One option for ensuring atomicity is to pre-define the execution order of reduce-copies, but this may not be optimal as the order of completion may be uncertain. Another option is to use a non-exclusive reduction, which handles synchronization with atomics inside the reduction operator, but this may be too fine-grained and inefficient. Instead, the program uses exclusive reduction with reservations to guarantee the atomicity of reduce-copies at a coarse level, allowing them to run in either order.

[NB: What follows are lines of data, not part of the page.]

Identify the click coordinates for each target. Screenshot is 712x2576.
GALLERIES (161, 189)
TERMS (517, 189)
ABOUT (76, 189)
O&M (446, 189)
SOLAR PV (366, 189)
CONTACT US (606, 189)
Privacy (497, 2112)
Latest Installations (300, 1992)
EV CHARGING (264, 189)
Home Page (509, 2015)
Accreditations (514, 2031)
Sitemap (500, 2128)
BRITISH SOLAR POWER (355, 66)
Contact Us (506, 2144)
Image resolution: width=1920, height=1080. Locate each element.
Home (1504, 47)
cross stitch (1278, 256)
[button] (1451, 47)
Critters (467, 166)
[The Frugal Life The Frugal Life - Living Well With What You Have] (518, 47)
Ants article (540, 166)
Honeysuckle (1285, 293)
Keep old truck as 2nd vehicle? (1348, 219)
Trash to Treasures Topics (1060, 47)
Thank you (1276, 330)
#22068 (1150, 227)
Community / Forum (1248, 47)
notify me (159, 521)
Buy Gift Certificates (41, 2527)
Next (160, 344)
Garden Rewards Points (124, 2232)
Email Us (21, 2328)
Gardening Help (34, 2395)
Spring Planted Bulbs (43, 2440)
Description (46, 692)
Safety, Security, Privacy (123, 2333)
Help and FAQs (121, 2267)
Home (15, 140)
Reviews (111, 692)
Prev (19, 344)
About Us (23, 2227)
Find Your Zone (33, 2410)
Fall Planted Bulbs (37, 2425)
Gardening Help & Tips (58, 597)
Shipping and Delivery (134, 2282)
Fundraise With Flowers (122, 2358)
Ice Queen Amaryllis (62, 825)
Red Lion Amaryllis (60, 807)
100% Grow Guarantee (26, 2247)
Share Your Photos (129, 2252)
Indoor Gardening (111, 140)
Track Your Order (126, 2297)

  // Run exclusive applies with reservations.
  Reservation resrv = Reservation::create_reservation();

  Event resrv_event1 = resrv.acquire(0, true, fold_event);
  Event apply_event1 =
      reduce<2, T, StructType>(dst_inst0, dst_inst1, domain,
                               /*src_fid=*/FID_INT,
                               /*dst_fid=*/FID_COMPLEX_TYPE,
                               /*src_fsize=*/sizeof(int),
                               /*dst_fsize=*/sizeof(StructType),
                               /*exclusive=*/true,
                               /*fold=*/false, resrv_event1);
  resrv.release(apply_event1);

  Event resrv_event2 = resrv.acquire(0, true, fold_event);
  Event apply_event2 =
      reduce<2, T, StructType>(dst_inst0, dst_inst1, domain,
                               /*src_fid=*/FID_INT,
                               /*dst_fid=*/FID_COMPLEX_TYPE,
                               /*src_fsize=*/sizeof(int),
                               /*dst_fsize=*/sizeof(StructType),
                               /*exclusive=*/true,
                               /*fold=*/false, resrv_event2);
  resrv.release(apply_event2);

For details on reservations, please refer to a dedicated tutorial.

What is Next

The sum reduction is just one example of what can be done with reductions, but many other options are also available. In addition to sum, reductions can also be performed using operations such as and, or, xor, prod, diff, min, and max. Furthermore, Realm allows performing reductions through barriers which is covered in the next tutorial.